写真の楽しみ方それぞれ。デジタルからフィルムまで、さまざまな話題を提供します。市川泰憲

地方発「写真フリーマガジン」

 最近、地方発の写真関係フリーマガジンを目にする機会があったので、簡単に紹介しましょう。まず下の写真を見てください。左は、"南信州発信の写真投稿専門フリーマガジン『フォトコミュニティー写真刊』"、右は、“鹿児島発「フィルムカメラクラシックカメラ好きの憩いの場『CLASSIC CAMERA MAGAZINE KAGOSHIMA』”です。どちらもA4判で、全ページにわたって4色(カラー)印刷なのが、僕のように長く雑誌編集をやってきた人間には大いに気になります。特に、鹿児島のクラシックカメラマガジンは、フィルムカメラ好きのとうたっているだけに、全体の半数ページは黒白写真だというのは、贅沢というほかありません。

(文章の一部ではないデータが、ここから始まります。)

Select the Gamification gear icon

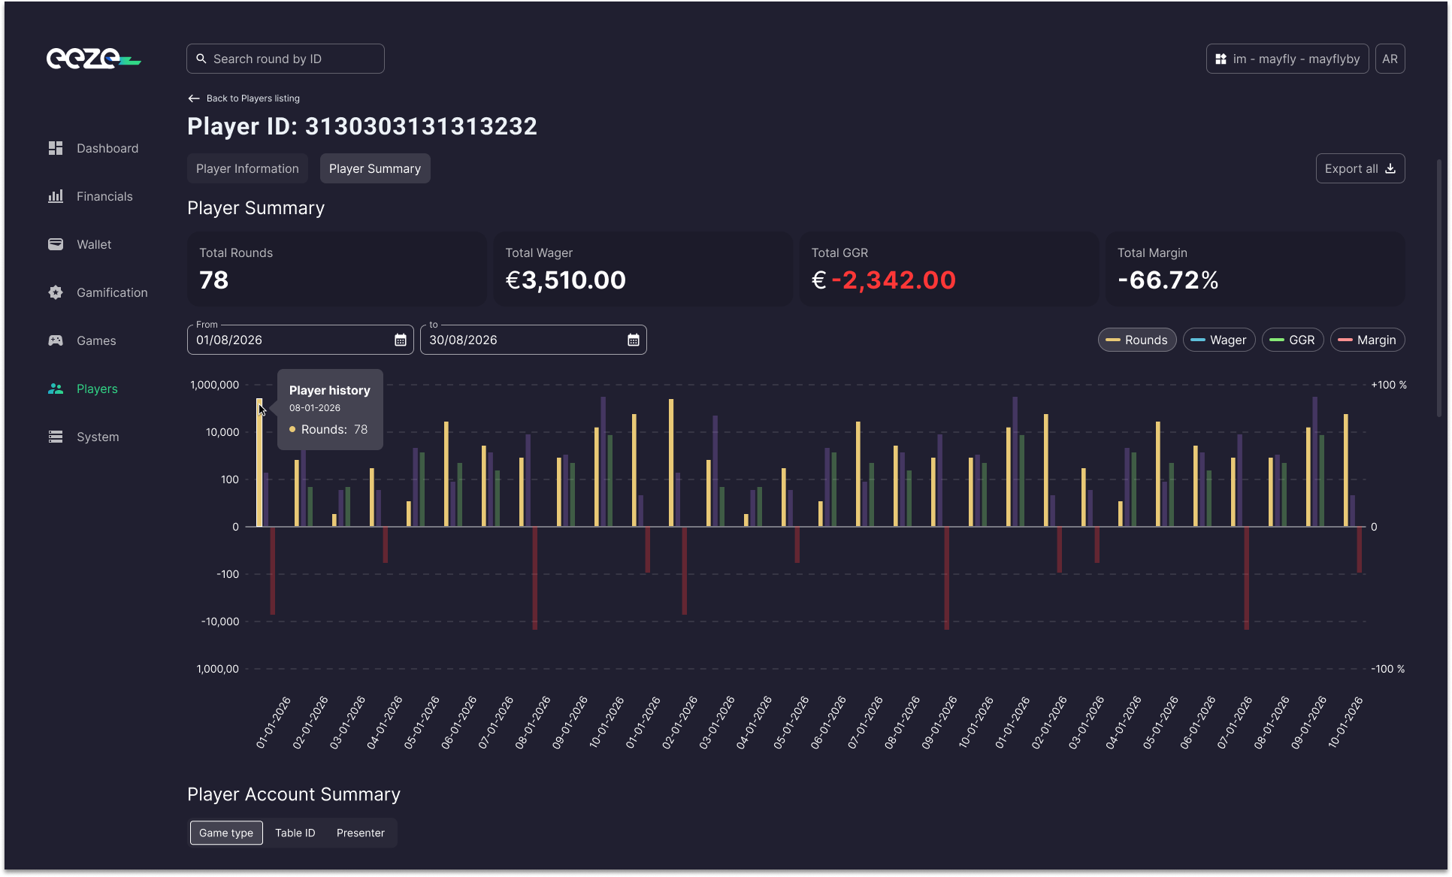56,292
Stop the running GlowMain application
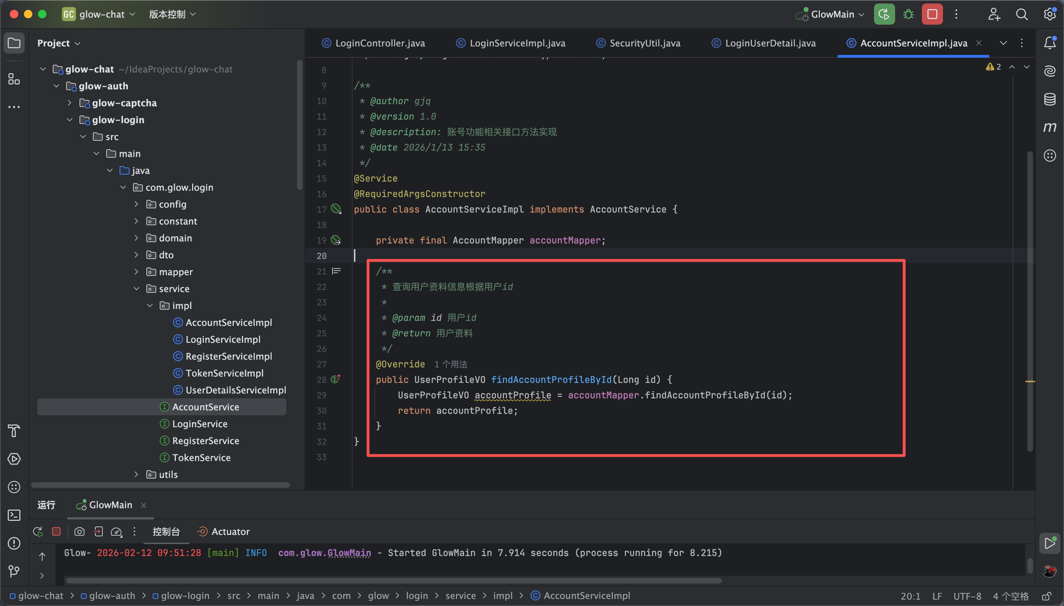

 さて、内容はということになりますが、どちらも共通しているのは読者の投稿した写真を掲載することをベースにしていることです。また、広告もいかにも地方ならではということで、地元のカメラ店はいうまでもなく、病院、大学の先生、菓子店、タクシー会社、ヘアーサロン、コーヒー店などを初めとしてさまざまな業種が、掲載されていることです。もちろん写真を投稿する人は当然のこととして、たぶんフリーペーパーを作っている人も、広告を出している人も、みな写真好きではないのだろうかと思うのです。既存の写真大手企業に頼らないで、写真に限定されたタウン誌が、長野県と鹿児島県に育っていることは大いに注目してもいいでしょうし、賞賛に値することで、そこまで写真文化が地域社会に根付いてきたということを物語る事実以外何ものでもないわけです。
 『フォトコミュニティー写真刊』の内容は、こちらをご覧いただくとして、特に『CLASSIC CAMERA MAGAZINE KAGOSHIMA』は、フリーペーパーとして印刷物で配布されている以外、電子ブックとしても配布されていますので、そちらを見てもらえれば、バックナンバーもすべて見ることができるのです。巻頭は、写真家・赤城耕一さんの写真とエッセイ、投稿者の思いが詰まった写真と文章、取材記事など、ボリューム感もあります。
 たまたま目にすることができた、2種の写真フリーマガジン。まだまだ、ほかの地域にもあるのでしょうか? 機会あれば読んでみたいものです。